New Home Prices Are Usually Driven By Rising Land Costs
New home prices are made up of two components: the house and the land. Traditionally, the land portion carries more weight than the house. That makes sense—land is scarce, tied to infrastructure, and doesn’t depreciate with use (industrial sites aside). It also tends to inflate faster during credit booms, as it facilitates greater leverage for land speculation.
This has been the case in Canada for roughly 50 years—except for one rare period that probably stands out to Canadian real estate experts.
Canadian New Home Prices Have Only Seen Home Costs Surpass Land Once Before—Until Now
Canadian New Home Price Index: Broken Down By House and Land Price Growth.
Source: StatCan; Better Dwelling.
In Canada, there have been only two periods on record where the house portion of new home prices outpaced land. The first was a brief period in the 1980s, right before the 1990s bubble popped and triggered a long downturn in urban real estate. The second is now, which started in 2021.
Another point that stands out: land prices, which inflate with excessive cheap credit, haven’t corrected at all. Since the NHPI peaked in 2022, the house portion dropped 4.55%, while land prices are virtually unchanged (+0.09%). That leaves us with two takeaways: one on scarcity, and another about price.
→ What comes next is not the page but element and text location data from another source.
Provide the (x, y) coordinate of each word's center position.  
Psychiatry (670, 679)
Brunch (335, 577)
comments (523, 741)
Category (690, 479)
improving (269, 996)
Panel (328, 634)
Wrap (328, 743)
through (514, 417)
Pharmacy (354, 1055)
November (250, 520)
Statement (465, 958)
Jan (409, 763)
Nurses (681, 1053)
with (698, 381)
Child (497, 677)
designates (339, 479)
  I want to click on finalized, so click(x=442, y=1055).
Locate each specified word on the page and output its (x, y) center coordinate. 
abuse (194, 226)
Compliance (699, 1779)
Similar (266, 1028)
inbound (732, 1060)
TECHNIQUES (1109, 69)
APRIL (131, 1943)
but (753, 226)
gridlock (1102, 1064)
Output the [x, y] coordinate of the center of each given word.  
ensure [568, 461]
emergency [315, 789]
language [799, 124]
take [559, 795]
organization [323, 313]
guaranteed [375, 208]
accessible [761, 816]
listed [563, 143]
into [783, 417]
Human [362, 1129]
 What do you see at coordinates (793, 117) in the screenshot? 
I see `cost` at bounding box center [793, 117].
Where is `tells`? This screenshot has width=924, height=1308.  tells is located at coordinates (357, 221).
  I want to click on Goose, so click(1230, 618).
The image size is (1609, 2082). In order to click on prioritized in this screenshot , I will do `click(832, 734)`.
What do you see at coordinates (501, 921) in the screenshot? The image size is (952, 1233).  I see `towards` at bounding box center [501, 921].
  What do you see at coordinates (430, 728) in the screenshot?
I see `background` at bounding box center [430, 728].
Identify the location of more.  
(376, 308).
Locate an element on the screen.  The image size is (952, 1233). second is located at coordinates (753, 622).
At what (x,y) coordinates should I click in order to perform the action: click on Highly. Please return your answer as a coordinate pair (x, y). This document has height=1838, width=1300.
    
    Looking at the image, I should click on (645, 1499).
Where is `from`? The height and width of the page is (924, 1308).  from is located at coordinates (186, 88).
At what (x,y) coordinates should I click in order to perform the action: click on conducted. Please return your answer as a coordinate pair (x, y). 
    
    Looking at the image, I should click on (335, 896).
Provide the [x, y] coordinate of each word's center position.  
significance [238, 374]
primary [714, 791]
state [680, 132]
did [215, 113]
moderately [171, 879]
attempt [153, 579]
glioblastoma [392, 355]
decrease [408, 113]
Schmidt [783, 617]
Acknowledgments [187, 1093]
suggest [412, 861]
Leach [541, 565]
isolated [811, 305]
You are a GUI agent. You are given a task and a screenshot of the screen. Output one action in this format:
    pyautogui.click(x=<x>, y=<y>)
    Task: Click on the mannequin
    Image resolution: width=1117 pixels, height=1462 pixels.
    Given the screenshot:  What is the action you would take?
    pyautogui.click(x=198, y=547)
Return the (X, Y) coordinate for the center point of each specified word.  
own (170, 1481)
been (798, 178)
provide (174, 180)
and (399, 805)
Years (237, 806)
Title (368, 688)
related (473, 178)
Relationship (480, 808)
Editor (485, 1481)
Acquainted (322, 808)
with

The narrative that rising home prices are driven by land scarcity doesn’t hold up in this data. In fact, the scarcity premium is largely in the house portion—not land. Bluntly put: demand to build quickly has driven the price of building a home much faster than the narrative of a land shortage. It’s a known phenomenon that’s often ignored in favor of the narrative calling for more incentives. But more importantly, this suggests that the state-sponsored building boom is more about preserving prices than affordability.
Then there’s the recent price signal itself. The house portion has only ever exceeded land during speculative booms—and the last time, a sharp correction followed. Maybe this time is different, and home prices will be expensive forever—everywhere. People have said that for as long as land speculation has existed, and this may be the time it does—but that narrative is fighting history, human nature, and basic math.